El hábito de fumar no solo afecta a nuestra salud general, al sueño o al hambre. También acaba afectando a nuestro ánimo, a nuestra capacidad de concentración...

Pero tratar la adicción pretendiendo disminuir el deseo de fumar sin actuar sobre otros ámbitos (cómo y dónde fumas, cuándo lo haces o por qué) suele llevar, si acaso, a un éxito... que casi nunca resulta duradero.

Así que el apoyo que pueden ofrecerte en tu centro de salud puede resultarte muy útil. La pandemia ha dificultado las visitas presenciales, pero de todos modos te animo a que contactes con ellas.

Te aconsejo, de momento:

  • Evitar las situaciones que te animen a fumar (el café después de comer, por ejemplo).
  • Aguantar un par de minutos antes de encender un cigarrillo, pues en ese tiempo el pico de deseo desciende de forma importante.
  • Buscar un sustituto. Si “solo” tienes una dependencia psicológica (y no de la nicotina), suple el cigarrillo por regaliz (siempre que no seas hipertensa).

Hay terreno por explorar en su tratamiento. Parece que el aceite esencial de pimienta negra, por ejemplo, podría disminuir de forma intensa el deseo de fumar, al actuar sobre los receptores canabinoides cerebrales.

¿Es normal tener más tos al dejar de fumar?

No te preocupes, es bastante habitual que esto suceda. Cuando se deja de fumar puede producirse un aumento de la tos, en ocasiones incluso con expulsión de moco, en cantidad superior a lo que acostumbrábamos antes de abandonar el tabaco.

El motivo es que el humo de los cigarrillos, entre muchos otros efectos, produce un efecto de paralización transitoria de los cilios o pestañas vibrátiles que todos tenemos en la superficie de los bronquios. Los cilios, que estaban temporalmente “paralizados”, al abandonar el tabaco se ponen de nuevo en movimiento, arrastrando de esta manera el moco bronquial.

Es por este motivo que percibes un aumento de la tos y, en ocasiones, de la expectoración.

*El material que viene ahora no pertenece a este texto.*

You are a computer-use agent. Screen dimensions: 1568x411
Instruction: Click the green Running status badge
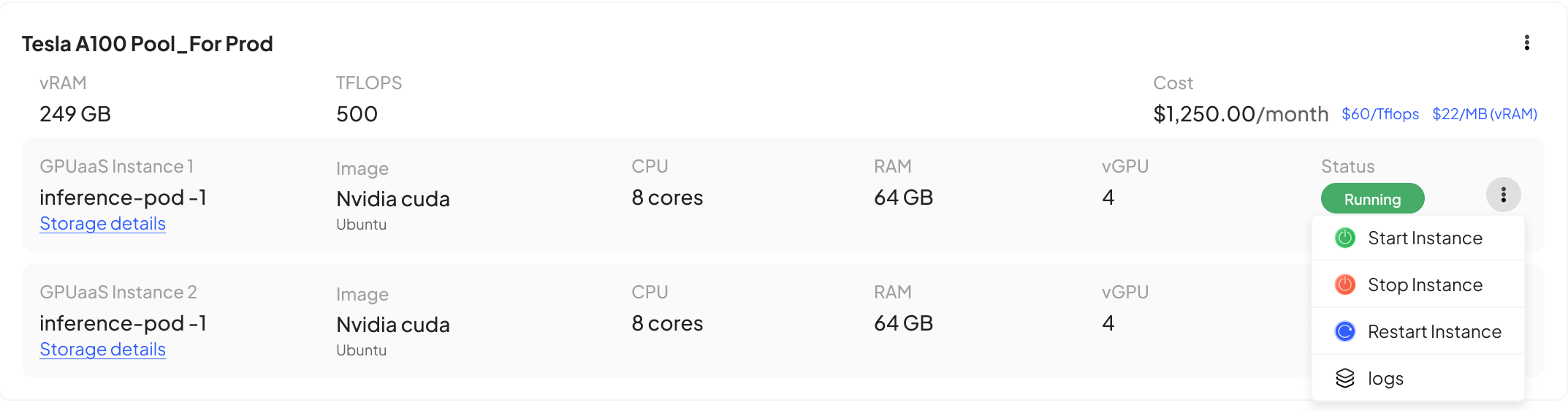click(x=1372, y=199)
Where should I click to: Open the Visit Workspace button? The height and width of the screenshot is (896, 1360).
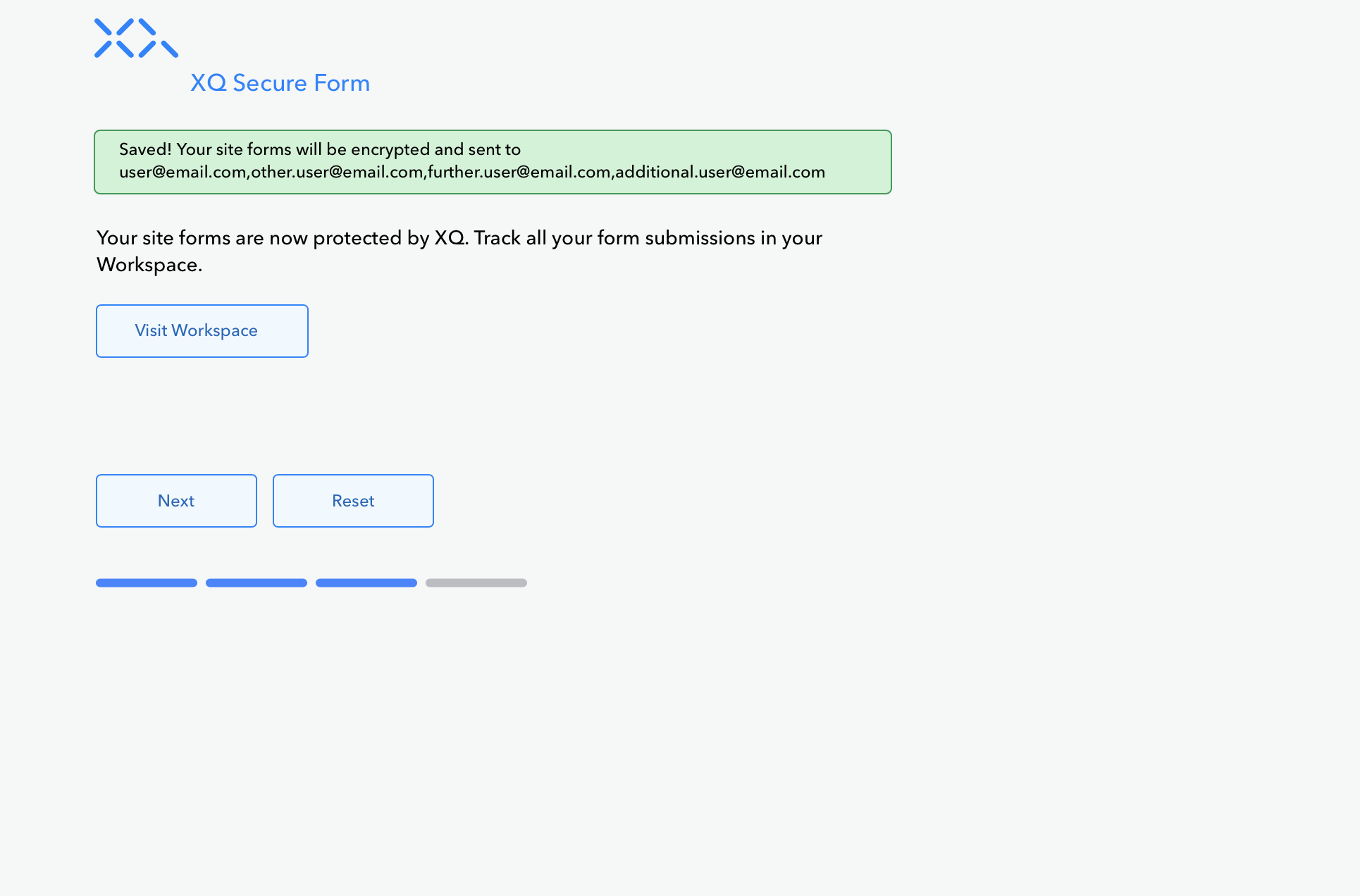(202, 331)

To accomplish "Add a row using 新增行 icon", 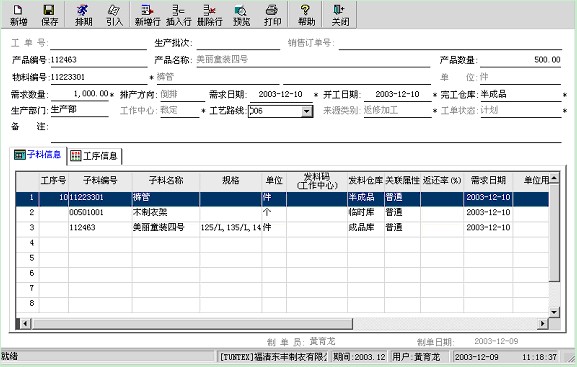I will tap(147, 15).
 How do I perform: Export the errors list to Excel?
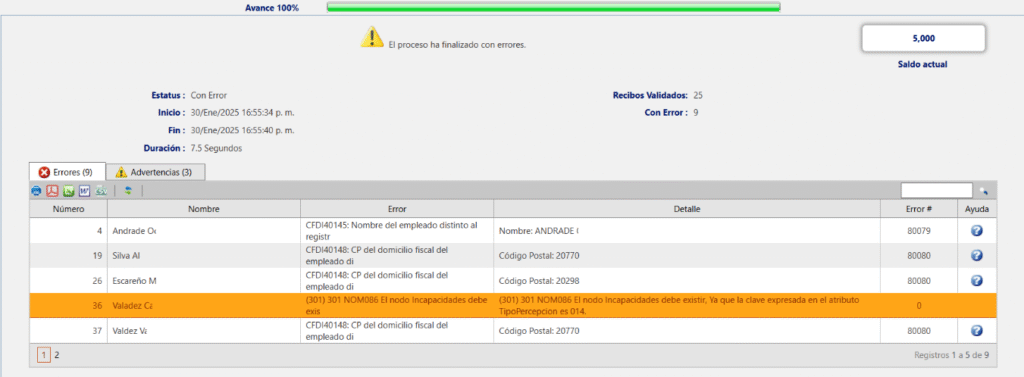click(69, 191)
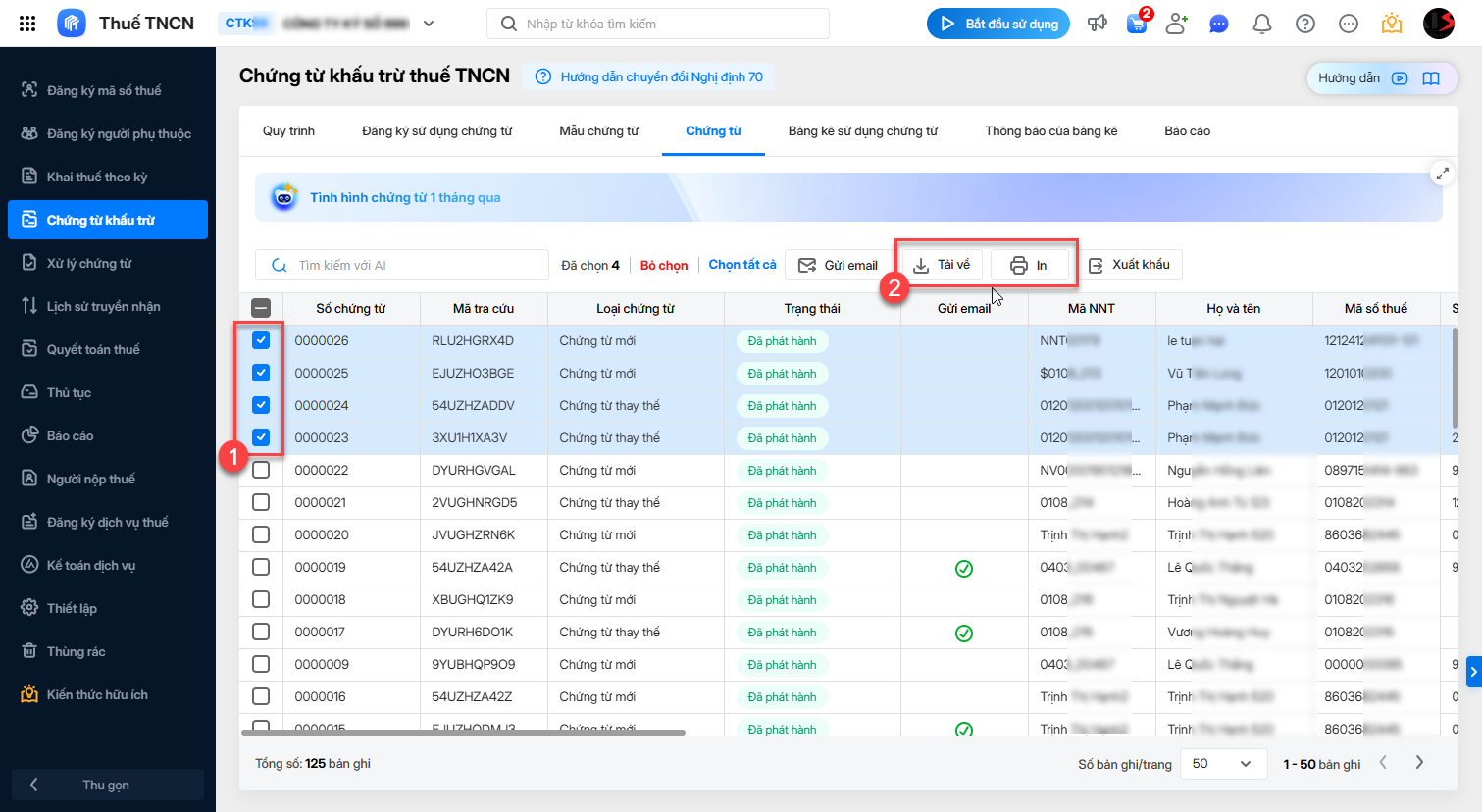Image resolution: width=1482 pixels, height=812 pixels.
Task: Toggle the header select-all checkbox
Action: (x=261, y=308)
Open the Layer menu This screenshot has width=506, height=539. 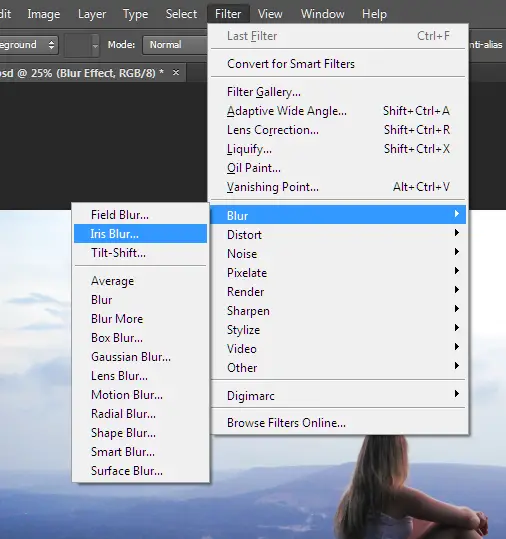pos(92,14)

Este efecto suele ser transitorio y acaba desapareciendo con el tiempo. Si tienes alguna duda o algún otro síntoma que te preocupe, tu neumólogo te puede practicar una radiografía y una espirometría para medir tu función pulmonar, lo que te servirá, además, de refuerzo para persistir sin fumar.

¿Se puede recuperar la salud pulmonar tras dejar de fumar?

El tabaco puede haber dañado los pulmones causando enfermedad pulmonar obstructiva crónica (EPOC)y mermando la capacidad respiratoria. En general, esa pérdida no se recupera aunque a veces vemos mejorías sorprendentes.

En cualquier caso, dejar de fumar reduce el riesgo de sufrir un cáncer de pulmón incluso en los primeros cinco años.

Ese riesgo decrece a medida que pasa el tiempo. Para quienes llevan 25 años o más sin probar el tabaco es tres veces inferior que para los que llevan cinco. Tú ya has dado un gran paso y puedes ser optimista sobre los efectos beneficiosos que tendrá para tu salud. Enhorabuena.